*Listado de entrada*.
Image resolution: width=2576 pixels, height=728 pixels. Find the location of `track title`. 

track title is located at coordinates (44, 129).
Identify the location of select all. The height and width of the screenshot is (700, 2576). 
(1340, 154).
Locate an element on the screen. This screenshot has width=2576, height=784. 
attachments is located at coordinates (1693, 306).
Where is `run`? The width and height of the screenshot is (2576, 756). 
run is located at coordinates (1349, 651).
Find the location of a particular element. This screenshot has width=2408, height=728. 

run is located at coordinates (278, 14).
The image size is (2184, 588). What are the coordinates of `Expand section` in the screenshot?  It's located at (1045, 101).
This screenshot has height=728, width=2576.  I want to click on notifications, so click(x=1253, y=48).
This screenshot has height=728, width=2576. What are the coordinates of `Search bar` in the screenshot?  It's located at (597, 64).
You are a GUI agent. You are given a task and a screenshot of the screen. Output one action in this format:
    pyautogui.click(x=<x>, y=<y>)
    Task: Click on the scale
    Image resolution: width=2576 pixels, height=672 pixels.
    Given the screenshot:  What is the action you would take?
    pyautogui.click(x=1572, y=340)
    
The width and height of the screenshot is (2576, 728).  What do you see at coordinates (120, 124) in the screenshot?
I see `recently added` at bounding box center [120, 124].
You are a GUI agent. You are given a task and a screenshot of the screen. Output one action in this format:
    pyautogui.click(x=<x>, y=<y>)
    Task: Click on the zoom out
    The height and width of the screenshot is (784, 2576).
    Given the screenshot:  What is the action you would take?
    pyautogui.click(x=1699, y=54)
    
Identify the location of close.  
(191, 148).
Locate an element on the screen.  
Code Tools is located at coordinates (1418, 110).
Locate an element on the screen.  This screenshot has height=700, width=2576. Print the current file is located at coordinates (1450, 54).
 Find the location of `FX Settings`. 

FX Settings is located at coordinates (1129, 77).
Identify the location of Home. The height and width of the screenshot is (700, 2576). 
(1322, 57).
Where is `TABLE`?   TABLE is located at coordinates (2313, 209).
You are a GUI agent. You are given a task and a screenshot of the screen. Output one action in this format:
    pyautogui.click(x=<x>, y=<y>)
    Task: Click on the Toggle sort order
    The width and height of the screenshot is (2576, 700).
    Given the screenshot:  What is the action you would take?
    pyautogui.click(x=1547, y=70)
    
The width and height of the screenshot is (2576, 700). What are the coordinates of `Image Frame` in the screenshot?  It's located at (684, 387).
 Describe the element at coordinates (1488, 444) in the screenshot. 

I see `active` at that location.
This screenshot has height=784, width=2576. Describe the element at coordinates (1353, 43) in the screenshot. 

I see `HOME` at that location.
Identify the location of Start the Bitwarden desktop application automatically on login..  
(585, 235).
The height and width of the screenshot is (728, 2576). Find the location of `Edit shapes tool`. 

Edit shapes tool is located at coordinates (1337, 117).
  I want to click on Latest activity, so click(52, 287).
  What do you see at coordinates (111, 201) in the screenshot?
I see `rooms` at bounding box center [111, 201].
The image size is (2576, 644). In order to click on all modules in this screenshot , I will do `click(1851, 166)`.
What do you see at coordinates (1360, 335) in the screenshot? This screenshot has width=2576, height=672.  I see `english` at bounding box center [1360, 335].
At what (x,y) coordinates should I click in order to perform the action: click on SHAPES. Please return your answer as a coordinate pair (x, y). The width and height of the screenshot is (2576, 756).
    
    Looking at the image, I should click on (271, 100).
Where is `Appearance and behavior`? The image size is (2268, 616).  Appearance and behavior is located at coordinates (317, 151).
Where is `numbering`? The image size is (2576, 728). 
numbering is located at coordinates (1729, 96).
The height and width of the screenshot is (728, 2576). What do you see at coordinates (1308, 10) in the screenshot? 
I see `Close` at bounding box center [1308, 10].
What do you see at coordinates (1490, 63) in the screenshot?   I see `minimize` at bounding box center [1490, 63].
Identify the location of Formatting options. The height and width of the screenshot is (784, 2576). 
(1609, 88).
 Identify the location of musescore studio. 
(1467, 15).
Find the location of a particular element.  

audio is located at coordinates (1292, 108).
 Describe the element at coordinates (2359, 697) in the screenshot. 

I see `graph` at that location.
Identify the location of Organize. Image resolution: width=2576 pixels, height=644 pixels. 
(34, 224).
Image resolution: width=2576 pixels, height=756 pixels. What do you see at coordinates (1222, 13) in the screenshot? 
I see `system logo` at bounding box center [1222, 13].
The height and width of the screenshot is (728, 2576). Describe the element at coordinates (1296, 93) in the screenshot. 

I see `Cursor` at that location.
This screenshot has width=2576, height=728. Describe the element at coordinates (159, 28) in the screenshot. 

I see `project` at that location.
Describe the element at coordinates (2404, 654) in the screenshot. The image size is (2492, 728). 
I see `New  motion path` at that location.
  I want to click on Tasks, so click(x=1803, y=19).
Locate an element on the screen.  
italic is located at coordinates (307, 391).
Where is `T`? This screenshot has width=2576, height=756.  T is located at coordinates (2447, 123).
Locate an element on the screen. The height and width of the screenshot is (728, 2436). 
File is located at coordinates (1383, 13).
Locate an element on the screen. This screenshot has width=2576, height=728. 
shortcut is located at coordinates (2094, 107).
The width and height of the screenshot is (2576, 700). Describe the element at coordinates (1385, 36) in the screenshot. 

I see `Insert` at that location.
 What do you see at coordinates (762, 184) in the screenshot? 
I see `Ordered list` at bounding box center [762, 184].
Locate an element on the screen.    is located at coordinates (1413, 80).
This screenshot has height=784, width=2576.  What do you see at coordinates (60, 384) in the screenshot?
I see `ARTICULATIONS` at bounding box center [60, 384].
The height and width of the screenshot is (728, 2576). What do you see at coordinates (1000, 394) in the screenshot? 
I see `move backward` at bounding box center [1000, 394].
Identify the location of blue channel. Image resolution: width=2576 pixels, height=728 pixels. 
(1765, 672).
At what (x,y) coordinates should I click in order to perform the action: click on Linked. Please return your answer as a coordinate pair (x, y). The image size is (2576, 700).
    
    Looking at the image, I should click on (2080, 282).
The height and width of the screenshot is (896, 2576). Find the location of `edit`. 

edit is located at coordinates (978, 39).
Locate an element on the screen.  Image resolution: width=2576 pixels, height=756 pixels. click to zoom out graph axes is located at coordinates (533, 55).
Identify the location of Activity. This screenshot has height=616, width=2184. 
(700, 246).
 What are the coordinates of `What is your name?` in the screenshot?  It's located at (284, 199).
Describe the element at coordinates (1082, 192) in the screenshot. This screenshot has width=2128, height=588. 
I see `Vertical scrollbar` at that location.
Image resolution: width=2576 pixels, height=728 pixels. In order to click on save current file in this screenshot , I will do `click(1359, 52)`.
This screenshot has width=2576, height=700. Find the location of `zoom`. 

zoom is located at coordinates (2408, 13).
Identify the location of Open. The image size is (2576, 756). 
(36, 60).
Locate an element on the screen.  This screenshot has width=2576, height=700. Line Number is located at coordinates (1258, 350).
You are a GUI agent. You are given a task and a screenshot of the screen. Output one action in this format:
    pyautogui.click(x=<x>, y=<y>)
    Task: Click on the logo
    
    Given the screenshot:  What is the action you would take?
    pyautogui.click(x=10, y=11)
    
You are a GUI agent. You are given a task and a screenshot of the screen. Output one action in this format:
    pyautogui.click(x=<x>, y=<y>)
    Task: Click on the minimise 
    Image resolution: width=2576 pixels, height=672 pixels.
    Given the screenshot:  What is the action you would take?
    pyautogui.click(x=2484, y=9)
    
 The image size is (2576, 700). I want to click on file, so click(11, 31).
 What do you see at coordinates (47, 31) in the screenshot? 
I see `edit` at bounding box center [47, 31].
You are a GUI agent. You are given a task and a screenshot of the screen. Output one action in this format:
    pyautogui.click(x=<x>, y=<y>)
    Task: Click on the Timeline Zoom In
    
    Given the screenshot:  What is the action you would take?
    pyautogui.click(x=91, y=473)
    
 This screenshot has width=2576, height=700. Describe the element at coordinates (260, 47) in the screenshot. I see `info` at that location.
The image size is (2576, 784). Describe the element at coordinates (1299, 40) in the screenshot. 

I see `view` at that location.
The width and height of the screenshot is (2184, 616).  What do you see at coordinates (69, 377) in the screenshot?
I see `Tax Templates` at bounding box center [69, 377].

*Qué se pide*.
¿Puedes copiar todo, desde la línea que contiene "The width and height of the screenshot is (2576, 700). Describe" hasta la que contiene "(1765, 672).", cambiando "blue channel" por "green channel" y dejando lo demás sin tocar?

*Solución propuesta*.
The width and height of the screenshot is (2576, 700). Describe the element at coordinates (1385, 36) in the screenshot. 

I see `Insert` at that location.
 What do you see at coordinates (762, 184) in the screenshot? 
I see `Ordered list` at bounding box center [762, 184].
Locate an element on the screen.    is located at coordinates (1413, 80).
This screenshot has height=784, width=2576.  What do you see at coordinates (60, 384) in the screenshot?
I see `ARTICULATIONS` at bounding box center [60, 384].
The height and width of the screenshot is (728, 2576). What do you see at coordinates (1000, 394) in the screenshot? 
I see `move backward` at bounding box center [1000, 394].
Identify the location of green channel. Image resolution: width=2576 pixels, height=728 pixels. 
(1765, 672).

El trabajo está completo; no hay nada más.